> **Problem requirements**: Set down only these lines, exactly: the line containing "Screen dimensions: 749x408" and all lines through the end of the data below. Omit pictures.

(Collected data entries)
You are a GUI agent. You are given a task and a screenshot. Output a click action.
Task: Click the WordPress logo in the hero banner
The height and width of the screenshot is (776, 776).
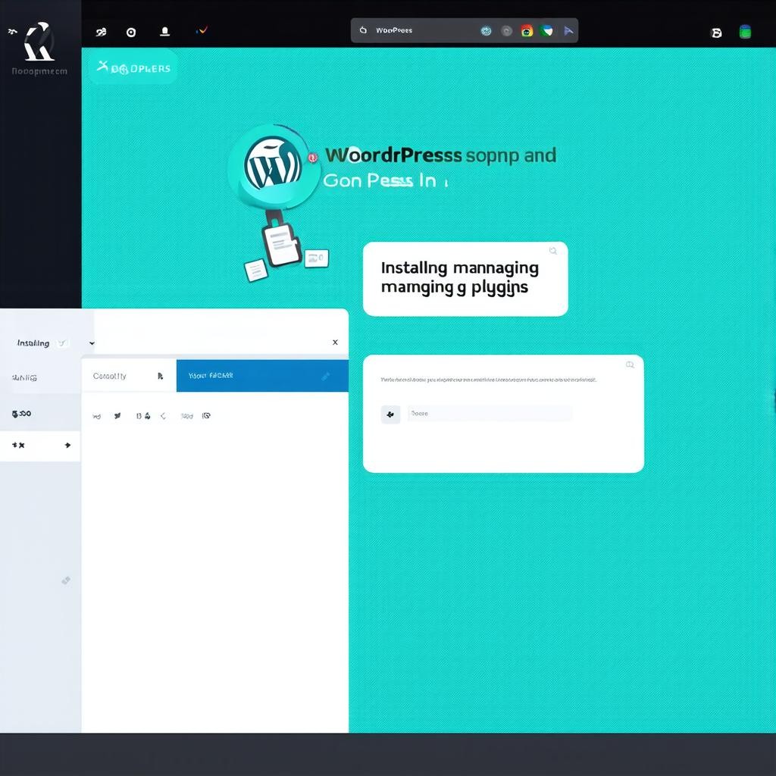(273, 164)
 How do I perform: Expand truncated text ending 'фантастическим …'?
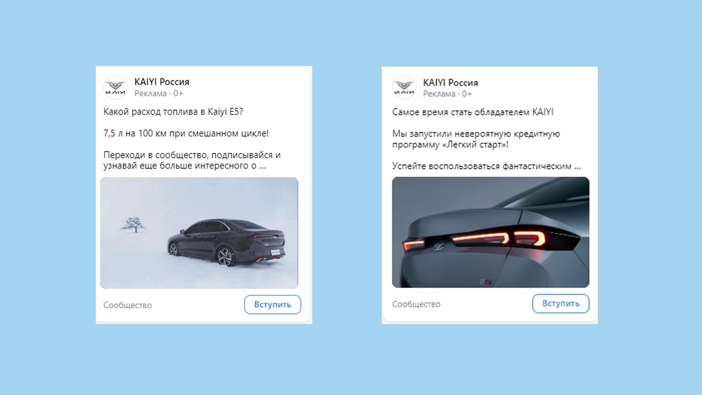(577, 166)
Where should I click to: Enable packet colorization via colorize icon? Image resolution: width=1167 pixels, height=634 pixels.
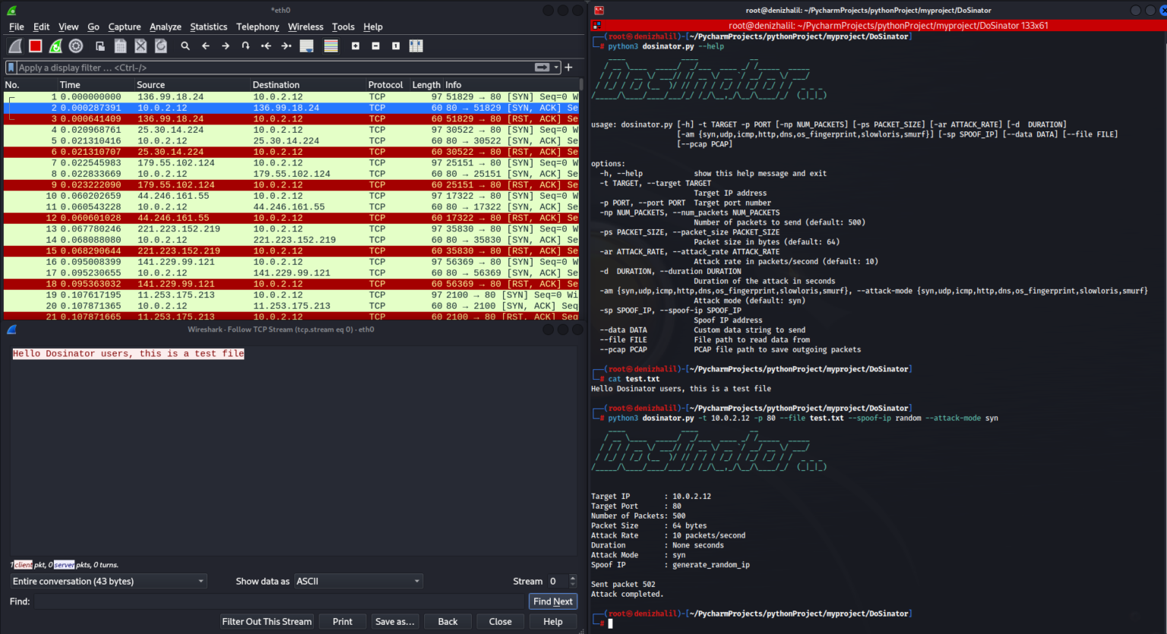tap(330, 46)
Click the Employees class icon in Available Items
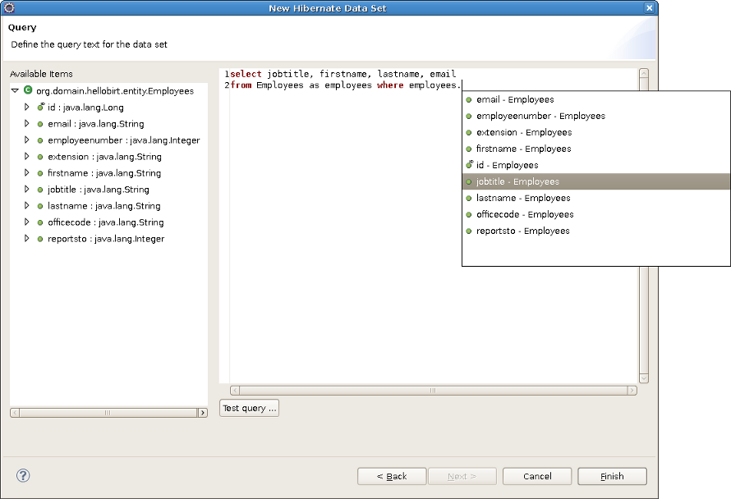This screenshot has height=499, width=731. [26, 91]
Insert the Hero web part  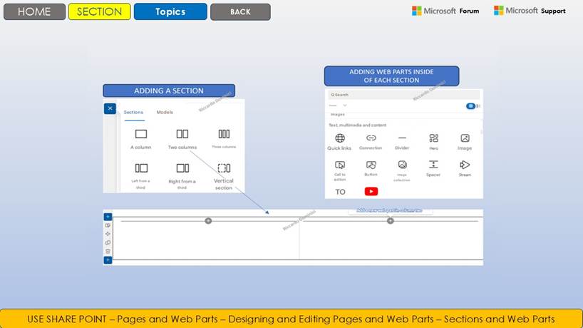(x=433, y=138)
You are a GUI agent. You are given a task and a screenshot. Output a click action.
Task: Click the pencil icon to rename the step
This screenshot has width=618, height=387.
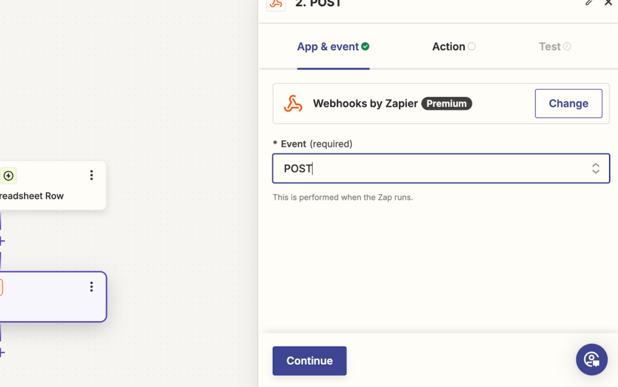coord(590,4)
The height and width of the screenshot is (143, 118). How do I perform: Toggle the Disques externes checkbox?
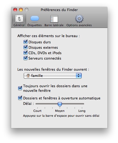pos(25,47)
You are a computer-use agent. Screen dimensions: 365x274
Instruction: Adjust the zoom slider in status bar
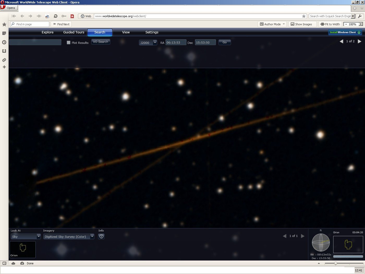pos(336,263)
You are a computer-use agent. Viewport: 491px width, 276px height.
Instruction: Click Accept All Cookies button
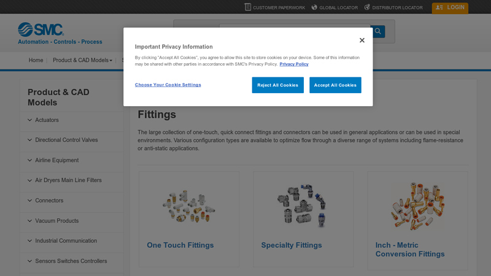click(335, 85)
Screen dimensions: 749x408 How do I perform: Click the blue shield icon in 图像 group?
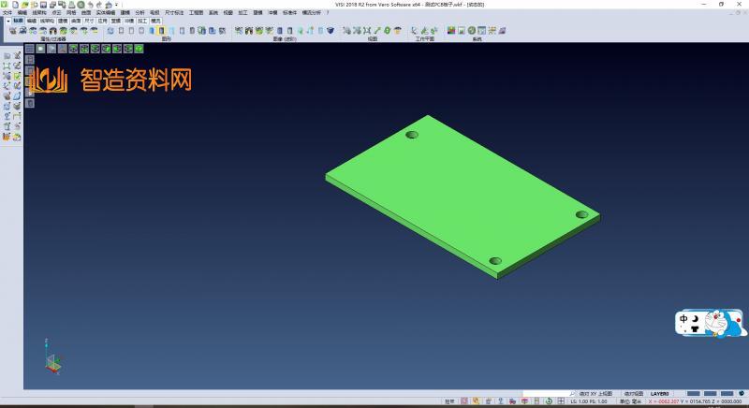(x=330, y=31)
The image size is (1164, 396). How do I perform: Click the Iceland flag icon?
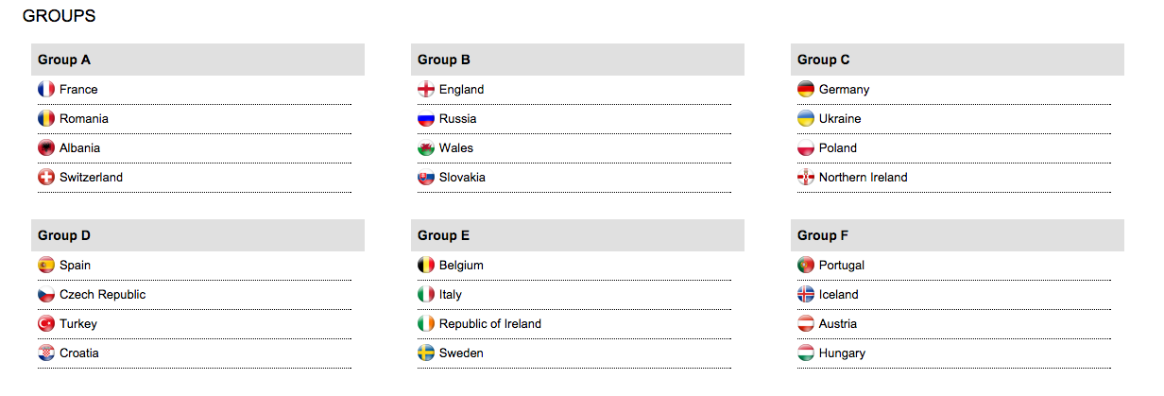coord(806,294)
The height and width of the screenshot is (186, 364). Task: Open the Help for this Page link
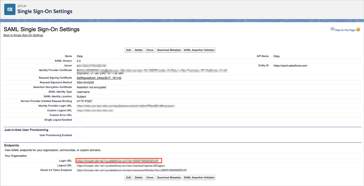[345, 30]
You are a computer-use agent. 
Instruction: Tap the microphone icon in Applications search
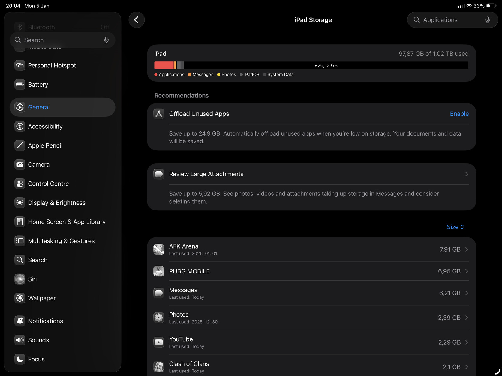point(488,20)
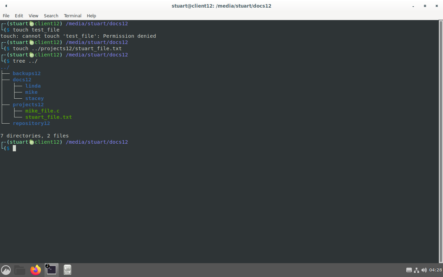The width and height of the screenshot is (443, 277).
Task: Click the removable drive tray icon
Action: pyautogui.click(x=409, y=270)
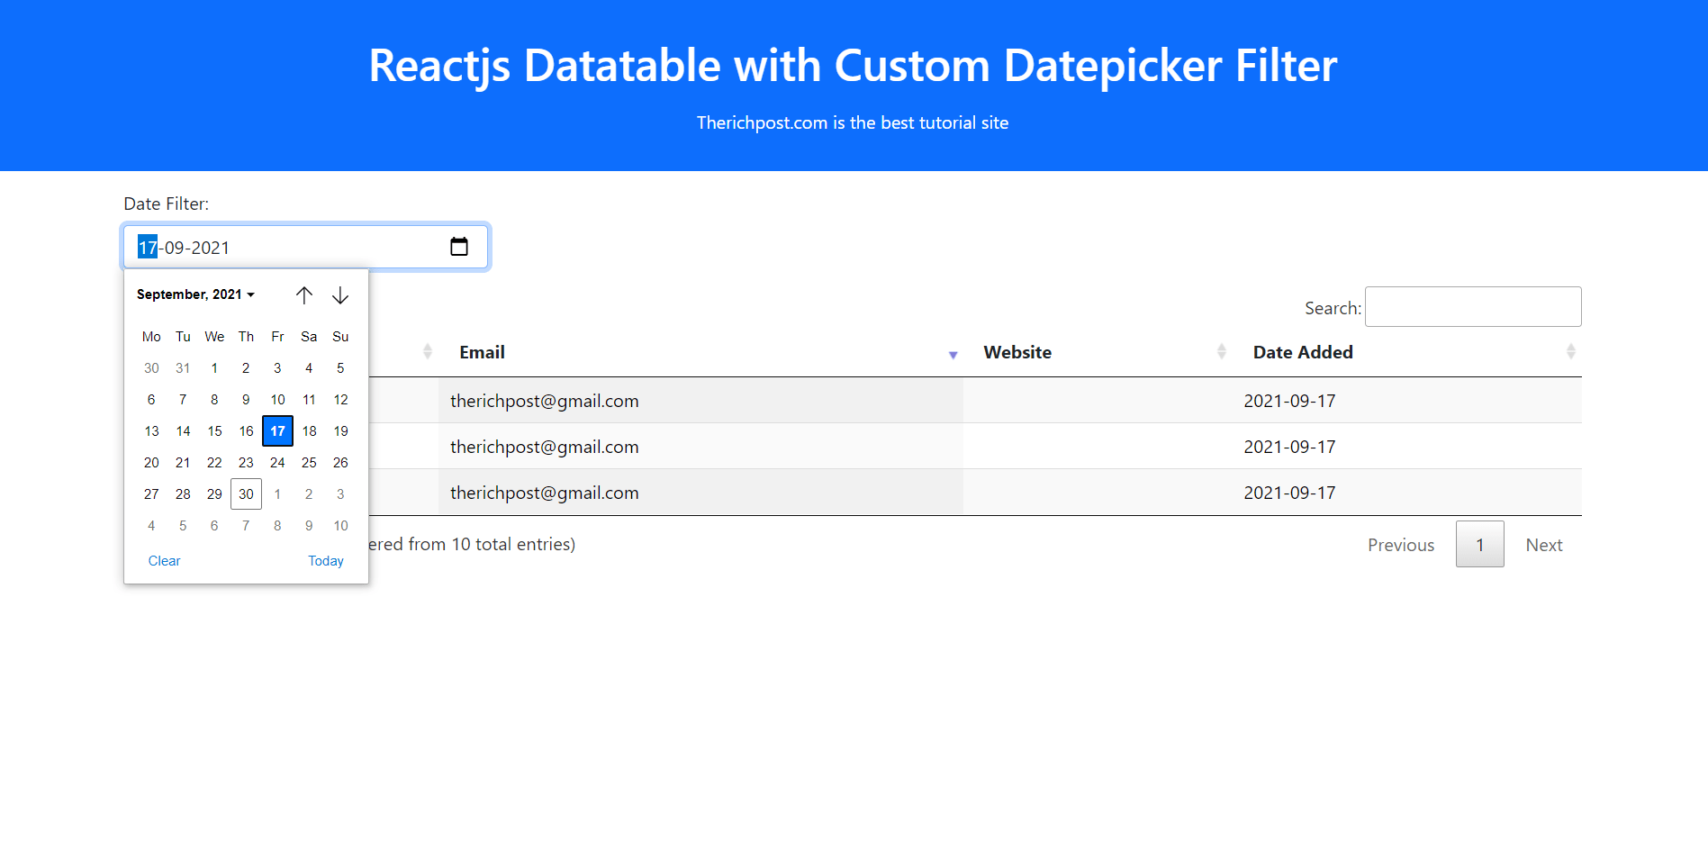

> **Reply to the exercise**:
Screen dimensions: 749x408 How do I perform: Click the blue shield icon in 图像 group?
(x=330, y=31)
The image size is (1164, 396). How do I perform: Click the Iceland flag icon?
coord(806,294)
The height and width of the screenshot is (186, 364). Task: Open the Help for this Page link
[345, 30]
You are a computer-use agent. 
Instruction: Tap the microphone icon in Applications search
point(488,20)
The width and height of the screenshot is (443, 277).
Task: Click the removable drive tray icon
Action: pyautogui.click(x=409, y=270)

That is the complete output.